** BEGIN Selected extract **

Using 3D Digital Image Correlation (3D-DIC) to Measure CTOD in a Semi-Elliptical Surface Crack ^†

Abstract

The subsurface nature of Crack Tip Opening Displacement (CTOD) makes its direct measurement very difficult, if not impossible. During fracture toughness testing, CTOD is commonly calculated by applying a plastic hinge model using externally applied clip gauges. However, clip gauge CTOD calculations merely provide information relating to the center of the defect (which is typically the most critical point, but not always). For the case of a finite-length surface defect, CTOD will be variable over the defect front. Exact knowledge of CTOD over the entire front is useful for detailed calculations, such as crack profile evolution due to ductile tearing or calculations involving interacting defects. To experimentally measure the CTOD at locations other than the center of the crack, the authors propose a technique based on full field three-dimensional profile measurement of the notched surface by means of stereoscopic Digital Image Correlation (3D-DIC). The method is based on the plastic hinge model assuming that the crack flanks rotate in a rigid manner around a plastic hinge point in the un-cracked ligament. Having measured full-field out-of-plane displacement at the surface of the specimen around the crack using the 3D-DIC method, CTOD can be inferred over the entire crack front. Results show that, due to the acceptable agreement between the DIC based calculation and CTOD measured from cast replicas, the proposed technique has a sufficient accuracy to measure CTOD on the entire crack front in plastically deforming specimens.

1. Introduction

Determining criteria for the failure due to pre-existing structural defects is a fundamental driver for structural integrity analysis. Accurate experimental measurement of fracture toughness is required for the application of fracture mechanics methods. Crack Tip Opening Displacement (CTOD), known as one of the most important crack driving force parameters used in fracture mechanics, is defined as the opening of a defect upon loading a test specimen or structure. CTOD toughness is the magnitude of the opening of an initial crack tip in a standard fracture toughness test specimen at the point of stable or unstable crack extension. The CTOD measure first was proposed by Wells [1] in 1963 at the British Welding Institute.

The subsurface nature of CTOD makes its direct measurement very difficult, if not impossible. During fracture toughness testing, CTOD is commonly calculated by applying a plastic hinge model using single or double clip gauge measurement techniques. There are also other definitions for CTOD, the most acknowledged one being the 90-degree intercept (also known as 45° definition) [2,3], which slightly differs from the original definition of Wells [1]. Based on the 90-degree definition, CTOD is obtained from the displacement of the points at the intercept with lines originating from the crack tip and making an angle of 90° (Figure 1b). In practice, it is often hard to exactly locate the crack tip (e.g., when the crack grows), and the 90° intercept lines are often inferred from the original crack tip (Figure 1c). In finite element (FE) analysis and cast replica measurements the displacement at the original crack tip is also commonly used [3] (Figure 1a); this definition is in line with the original definition introduced by Wells. Above mentioned definitions are equivalent if the crack tip blunts in a semicircle.

** END Selected extract **
** BEGIN Dataset excerpts **

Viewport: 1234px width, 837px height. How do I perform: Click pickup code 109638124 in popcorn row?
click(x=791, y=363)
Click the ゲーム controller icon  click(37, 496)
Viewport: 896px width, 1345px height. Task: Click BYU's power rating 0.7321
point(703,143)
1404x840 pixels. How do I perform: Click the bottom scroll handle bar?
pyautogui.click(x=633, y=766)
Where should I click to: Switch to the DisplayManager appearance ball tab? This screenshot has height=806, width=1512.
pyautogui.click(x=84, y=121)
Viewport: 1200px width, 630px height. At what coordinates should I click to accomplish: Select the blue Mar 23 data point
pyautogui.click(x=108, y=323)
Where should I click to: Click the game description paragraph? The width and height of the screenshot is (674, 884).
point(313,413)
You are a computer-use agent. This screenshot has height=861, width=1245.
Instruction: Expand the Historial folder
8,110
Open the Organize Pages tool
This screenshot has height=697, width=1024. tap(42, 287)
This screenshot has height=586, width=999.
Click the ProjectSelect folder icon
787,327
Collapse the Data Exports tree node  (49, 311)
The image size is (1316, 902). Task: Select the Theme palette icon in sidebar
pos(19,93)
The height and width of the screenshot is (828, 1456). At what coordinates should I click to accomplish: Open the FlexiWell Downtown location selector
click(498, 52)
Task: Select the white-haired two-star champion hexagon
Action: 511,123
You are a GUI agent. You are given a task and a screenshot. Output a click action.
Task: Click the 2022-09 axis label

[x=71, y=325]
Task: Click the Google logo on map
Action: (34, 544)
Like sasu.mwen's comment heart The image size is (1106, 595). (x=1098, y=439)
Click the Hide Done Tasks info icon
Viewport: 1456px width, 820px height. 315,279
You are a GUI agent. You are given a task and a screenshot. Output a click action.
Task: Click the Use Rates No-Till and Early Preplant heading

** END Dataset excerpts **

# Instructions
[1] How would you render this sentence from the CTOD measurement text in Spanish: "Accurate experimental measurement of fracture toughness is required for the application of fracture mechanics methods."
[2] Can you carry the CTOD measurement text forward from its final sentence, continuing its introduction?

# Task-by-task results
[1] Se requiere una medición experimental precisa de la tenacidad a la fractura para aplicar los métodos de la mecánica de la fractura.

[2]
For the case of a finite-length surface defect, CTOD will be variable along the crack front. Exact knowledge of CTOD over the entire front is useful for detailed calculations, such as crack profile evolution due to ductile tearing or integrity assessments involving multiple interacting defects. However, clip gauge CTOD calculations merely provide information relating to the center of the defect which is typically the most critical point, but not always.

To experimentally measure the CTOD at locations other than the center of the crack, the authors propose a technique based on full field three-dimensional profile measurement of the notched surface by means of stereoscopic Digital Image Correlation (3D-DIC). The method is based on a plastic hinge model assuming that the crack flanks rotate in a rigid manner around a fixed point (the “plastic hinge”) in the un-cracked ligament. Having measured full-field out-of-plane displacement at the surface of the specimen around the crack using the 3D-DIC method, CTOD can be inferred over the entire crack front. Also, employing DIC is the main motivation for the work carried out in this paper since it reduces the instrumentation effort, allows contactless measurements and is therefore believed to increase the robustness of the measurement. DIC can provide full-field displacement and strain fields at the surface of the specimen, and additional information is obtained compared to traditional measurement techniques such as clip gauges.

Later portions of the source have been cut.